Other reduced ranges (coarser than 0-to-99)
We do recommend the reduced range 0-9 ("single digit range voting")
or even 0-1 ("approval voting") as stopgap measures
more suitable for some of today's voting
machines. (The cost of building and buying new voting machines is extremely tiny compared
to the benefits Range Voting will bring us, but at first of course we want to
use today's machines.)
In that case, districts using 0-9 would have to rescale their vote totals by
multiplication by 11 when used in combination with other more modern districts using
the full 0-99 range. Similarly approval-voting districts using the 0-1 range would
need to rescale their totals by multiplying by 99. But it is important that these
be only stopgap measures, i.e. that the granularity be required to be above
some floor which keeps rising with time until at some known point it reaches 99.

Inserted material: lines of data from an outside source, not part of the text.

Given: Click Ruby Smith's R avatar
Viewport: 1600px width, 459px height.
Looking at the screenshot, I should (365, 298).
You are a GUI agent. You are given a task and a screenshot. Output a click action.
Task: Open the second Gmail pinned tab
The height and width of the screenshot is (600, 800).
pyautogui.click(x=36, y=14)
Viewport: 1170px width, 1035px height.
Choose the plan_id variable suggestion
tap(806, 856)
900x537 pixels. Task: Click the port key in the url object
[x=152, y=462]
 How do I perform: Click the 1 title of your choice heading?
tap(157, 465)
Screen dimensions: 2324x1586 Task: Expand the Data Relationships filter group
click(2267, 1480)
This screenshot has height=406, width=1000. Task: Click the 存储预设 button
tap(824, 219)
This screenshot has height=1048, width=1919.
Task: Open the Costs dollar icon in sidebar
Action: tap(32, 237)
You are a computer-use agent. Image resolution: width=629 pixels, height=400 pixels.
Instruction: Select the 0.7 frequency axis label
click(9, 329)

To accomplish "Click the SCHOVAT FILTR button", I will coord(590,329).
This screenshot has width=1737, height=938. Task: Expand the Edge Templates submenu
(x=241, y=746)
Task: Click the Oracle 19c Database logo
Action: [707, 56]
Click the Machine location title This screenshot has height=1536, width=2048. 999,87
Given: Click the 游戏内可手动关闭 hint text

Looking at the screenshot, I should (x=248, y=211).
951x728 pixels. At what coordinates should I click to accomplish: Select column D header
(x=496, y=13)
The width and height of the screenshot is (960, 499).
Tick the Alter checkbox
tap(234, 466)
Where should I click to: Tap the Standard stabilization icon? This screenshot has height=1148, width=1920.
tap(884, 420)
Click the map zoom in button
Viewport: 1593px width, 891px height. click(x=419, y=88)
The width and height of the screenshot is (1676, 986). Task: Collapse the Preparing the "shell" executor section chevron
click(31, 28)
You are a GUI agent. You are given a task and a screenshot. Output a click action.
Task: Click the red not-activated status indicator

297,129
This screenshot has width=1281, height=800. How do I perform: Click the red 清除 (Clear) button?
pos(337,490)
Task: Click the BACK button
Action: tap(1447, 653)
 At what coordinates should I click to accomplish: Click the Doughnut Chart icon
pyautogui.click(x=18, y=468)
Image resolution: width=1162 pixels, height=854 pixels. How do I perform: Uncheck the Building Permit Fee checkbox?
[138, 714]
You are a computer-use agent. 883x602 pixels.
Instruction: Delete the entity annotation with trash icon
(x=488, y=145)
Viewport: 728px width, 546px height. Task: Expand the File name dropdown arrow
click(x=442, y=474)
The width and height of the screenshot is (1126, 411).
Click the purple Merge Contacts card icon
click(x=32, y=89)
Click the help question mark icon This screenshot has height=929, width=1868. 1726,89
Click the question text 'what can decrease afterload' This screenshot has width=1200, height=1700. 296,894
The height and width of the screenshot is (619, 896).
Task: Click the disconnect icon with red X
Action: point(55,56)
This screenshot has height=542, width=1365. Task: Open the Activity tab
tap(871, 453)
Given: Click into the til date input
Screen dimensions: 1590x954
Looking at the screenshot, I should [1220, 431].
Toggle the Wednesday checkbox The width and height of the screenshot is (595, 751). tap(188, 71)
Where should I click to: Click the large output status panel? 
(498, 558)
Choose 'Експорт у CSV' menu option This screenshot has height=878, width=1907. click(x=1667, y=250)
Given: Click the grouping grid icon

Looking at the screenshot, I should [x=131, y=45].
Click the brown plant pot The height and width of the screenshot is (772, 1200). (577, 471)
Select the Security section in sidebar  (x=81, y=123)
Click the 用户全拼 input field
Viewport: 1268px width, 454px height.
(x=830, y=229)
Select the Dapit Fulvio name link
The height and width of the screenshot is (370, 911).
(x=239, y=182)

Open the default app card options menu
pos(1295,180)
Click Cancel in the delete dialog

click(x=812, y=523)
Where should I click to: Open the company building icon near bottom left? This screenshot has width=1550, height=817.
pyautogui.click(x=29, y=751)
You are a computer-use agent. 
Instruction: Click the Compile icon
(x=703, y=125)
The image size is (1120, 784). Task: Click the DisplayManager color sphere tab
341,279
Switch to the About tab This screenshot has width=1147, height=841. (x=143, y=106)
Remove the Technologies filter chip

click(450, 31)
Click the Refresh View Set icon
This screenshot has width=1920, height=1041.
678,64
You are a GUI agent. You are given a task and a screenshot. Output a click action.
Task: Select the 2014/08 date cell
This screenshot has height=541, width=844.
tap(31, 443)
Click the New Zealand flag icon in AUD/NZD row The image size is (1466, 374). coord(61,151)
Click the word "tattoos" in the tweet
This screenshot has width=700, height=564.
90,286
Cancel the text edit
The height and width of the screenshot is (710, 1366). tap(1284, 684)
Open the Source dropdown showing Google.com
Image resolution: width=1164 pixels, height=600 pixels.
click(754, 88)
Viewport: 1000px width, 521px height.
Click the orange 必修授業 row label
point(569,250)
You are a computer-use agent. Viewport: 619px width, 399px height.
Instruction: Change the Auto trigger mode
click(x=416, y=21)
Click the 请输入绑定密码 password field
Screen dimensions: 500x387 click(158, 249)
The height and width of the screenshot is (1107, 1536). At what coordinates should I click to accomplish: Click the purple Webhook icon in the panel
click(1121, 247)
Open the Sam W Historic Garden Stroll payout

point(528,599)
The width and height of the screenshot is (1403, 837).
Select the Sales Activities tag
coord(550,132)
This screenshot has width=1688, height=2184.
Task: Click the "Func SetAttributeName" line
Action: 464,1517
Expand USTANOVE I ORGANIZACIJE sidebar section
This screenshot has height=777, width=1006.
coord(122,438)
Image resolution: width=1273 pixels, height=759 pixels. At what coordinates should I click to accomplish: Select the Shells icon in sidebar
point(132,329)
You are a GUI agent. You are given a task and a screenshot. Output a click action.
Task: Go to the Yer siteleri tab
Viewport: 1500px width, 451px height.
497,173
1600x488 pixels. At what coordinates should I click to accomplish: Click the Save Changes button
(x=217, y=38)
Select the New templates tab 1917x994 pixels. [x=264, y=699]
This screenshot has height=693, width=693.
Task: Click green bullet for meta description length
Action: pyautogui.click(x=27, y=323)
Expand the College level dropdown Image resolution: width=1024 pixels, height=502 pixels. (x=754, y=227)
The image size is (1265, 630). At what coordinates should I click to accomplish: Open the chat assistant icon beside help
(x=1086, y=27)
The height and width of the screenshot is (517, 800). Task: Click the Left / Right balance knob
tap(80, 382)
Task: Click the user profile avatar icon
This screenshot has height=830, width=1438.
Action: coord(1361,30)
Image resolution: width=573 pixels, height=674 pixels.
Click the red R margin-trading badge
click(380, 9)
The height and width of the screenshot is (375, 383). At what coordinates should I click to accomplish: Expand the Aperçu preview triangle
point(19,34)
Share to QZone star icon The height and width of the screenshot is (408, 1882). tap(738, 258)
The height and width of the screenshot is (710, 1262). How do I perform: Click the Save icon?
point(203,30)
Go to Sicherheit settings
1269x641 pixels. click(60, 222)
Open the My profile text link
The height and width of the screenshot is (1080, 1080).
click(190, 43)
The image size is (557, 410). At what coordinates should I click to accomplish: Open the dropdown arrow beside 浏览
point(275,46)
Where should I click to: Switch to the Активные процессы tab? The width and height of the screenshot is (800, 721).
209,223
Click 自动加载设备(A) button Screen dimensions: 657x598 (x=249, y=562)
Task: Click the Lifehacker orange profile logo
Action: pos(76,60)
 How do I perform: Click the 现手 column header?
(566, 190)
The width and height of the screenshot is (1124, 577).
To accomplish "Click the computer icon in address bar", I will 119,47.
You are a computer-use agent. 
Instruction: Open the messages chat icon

That is because the net effect would be a somewhat
unfair system if different granularities were
used in different places – one of the places would probably effectively
have less political clout. The clout-unfairness would be pretty minor
with a mixture of 0-99 and 0-9 districts, but might be pretty major with a mixture
of 0-1 with 0-99 or 0-9 districts, so we recommend avoiding the latter mixture.
About this unfairness:
It should be mandated to go away after the end of a specified transition period –
all machines would be required to upgrade to 0-99 (or 0-9999, or whatever the maximum was)
uniformly by the end of that period.
It would be a small unfairness. Certainly less than 5% and probably well below that.
This is far below the unfairness levels that
happened in 2000 in Duval County Florida due
to differing policies in different locations about rejected ballots – the
most pro-Gore districts
had 20% rejection rate, the most pro-Bush had below 3%. We would prefer that
it be mandated that voting machines be assigned randomly to
districts. And random means random.
The voters in 0-9
districts would be motivated to upgrade to 0-99 because that way they
would have more voting options (all the ones they had before, plus more)
which presumably gives them more power (or anyhow cannot hurt).
Although this unfairness is bad, it would not be as bad as keeping everything at 0-9
forever. (The numbers show that would lead to more damage.)